The HLA Typing for Transplant market size stands at USD 0.72 billion in 2025, rises to USD 0.77 billion in 2026, and is forecast to reach USD 1.09 billion by 2031 at a 7.22% CAGR.
What is driving demand for transplant HLA typing solutions?
Demand is being supported by record transplant activity, with 173,727 global solid organ transplants in 2024, stronger use of high-resolution matching, and broader NGS adoption in transplant labs.
Which product group brings in the most revenue?
Reagents and Consumables lead with 70.31% of revenue in 2025 because transplant workflows require recurring assay purchases for each workup.

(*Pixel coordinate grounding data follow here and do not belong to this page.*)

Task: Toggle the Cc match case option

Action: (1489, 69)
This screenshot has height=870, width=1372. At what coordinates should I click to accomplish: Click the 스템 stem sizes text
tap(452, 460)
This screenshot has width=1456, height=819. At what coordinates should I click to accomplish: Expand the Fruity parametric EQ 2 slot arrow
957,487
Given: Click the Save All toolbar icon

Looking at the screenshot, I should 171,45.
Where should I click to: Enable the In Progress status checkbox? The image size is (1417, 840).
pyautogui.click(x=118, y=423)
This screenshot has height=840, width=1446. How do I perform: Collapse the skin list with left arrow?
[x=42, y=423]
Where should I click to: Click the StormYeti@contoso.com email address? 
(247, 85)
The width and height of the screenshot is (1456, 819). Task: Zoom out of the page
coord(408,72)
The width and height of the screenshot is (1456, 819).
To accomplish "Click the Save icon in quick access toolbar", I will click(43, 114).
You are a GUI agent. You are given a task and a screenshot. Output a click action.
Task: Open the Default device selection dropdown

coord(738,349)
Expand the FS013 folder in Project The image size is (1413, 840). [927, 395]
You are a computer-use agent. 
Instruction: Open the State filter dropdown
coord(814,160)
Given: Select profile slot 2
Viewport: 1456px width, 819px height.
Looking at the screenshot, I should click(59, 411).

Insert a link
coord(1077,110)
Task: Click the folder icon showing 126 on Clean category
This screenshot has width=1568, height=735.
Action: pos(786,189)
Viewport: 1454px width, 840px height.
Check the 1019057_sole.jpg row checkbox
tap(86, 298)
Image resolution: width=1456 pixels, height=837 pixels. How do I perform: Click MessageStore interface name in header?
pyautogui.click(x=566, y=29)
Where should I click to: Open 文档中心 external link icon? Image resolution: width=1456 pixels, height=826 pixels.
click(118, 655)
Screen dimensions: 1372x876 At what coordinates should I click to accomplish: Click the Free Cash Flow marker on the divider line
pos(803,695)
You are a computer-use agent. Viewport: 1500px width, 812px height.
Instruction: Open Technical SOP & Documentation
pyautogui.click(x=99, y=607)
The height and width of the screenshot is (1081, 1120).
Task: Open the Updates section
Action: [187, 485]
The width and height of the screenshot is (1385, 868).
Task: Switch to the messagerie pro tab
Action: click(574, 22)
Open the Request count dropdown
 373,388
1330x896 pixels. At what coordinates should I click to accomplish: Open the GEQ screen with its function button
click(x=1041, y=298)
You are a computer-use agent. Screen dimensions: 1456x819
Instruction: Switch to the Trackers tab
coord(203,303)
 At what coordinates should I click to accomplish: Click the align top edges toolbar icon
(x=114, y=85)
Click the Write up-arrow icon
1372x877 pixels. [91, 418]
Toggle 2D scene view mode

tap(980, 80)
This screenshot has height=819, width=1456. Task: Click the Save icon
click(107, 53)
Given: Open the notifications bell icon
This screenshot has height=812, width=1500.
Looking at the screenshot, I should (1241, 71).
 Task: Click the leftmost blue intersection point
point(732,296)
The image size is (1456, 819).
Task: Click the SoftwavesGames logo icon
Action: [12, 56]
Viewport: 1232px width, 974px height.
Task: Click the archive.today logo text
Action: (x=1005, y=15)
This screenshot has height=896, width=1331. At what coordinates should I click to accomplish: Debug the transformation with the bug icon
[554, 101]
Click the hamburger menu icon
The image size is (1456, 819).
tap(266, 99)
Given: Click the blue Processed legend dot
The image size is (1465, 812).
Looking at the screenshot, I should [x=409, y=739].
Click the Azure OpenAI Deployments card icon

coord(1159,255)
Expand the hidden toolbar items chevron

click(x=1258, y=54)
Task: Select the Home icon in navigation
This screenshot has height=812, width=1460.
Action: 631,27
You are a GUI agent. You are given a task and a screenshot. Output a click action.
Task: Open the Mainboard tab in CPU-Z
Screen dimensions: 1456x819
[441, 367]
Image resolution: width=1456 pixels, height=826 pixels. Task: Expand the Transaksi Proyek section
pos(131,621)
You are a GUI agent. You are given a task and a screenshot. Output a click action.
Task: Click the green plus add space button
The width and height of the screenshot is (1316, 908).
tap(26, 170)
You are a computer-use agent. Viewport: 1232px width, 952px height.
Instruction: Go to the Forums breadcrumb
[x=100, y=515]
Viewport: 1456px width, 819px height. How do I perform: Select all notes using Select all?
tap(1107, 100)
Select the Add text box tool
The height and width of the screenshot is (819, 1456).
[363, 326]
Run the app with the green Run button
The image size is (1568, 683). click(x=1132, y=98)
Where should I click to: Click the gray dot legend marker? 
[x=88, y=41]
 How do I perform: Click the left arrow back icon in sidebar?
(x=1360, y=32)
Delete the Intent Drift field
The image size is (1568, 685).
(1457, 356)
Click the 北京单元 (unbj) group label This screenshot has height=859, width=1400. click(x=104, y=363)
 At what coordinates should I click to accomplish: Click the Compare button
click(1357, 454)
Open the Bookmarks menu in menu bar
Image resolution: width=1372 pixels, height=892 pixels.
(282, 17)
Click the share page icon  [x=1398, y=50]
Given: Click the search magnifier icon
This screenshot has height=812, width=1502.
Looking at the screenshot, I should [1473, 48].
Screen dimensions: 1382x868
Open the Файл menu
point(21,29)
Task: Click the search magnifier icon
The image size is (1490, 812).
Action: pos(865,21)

Which technology is growing the fastest in transplant compatibility testing?
NGS-based HLA typing is the fastest-growing technology sub-segment, with a projected 10.52% CAGR through 2031 as centers move toward higher-resolution allele calls.
Which transplant application is expanding the fastest?
Hematopoietic Stem Cell Transplantation is the fastest-growing transplant type at 9.25% CAGR through 2031 because it requires stricter allele-level donor matching.
Which region leads and which region is growing the fastest?
North America leads with 45.22% share in 2025, while Asia-Pacific is growing the fastest with an 8.65% CAGR through 2031 as transplant capacity and molecular diagnostics use expand.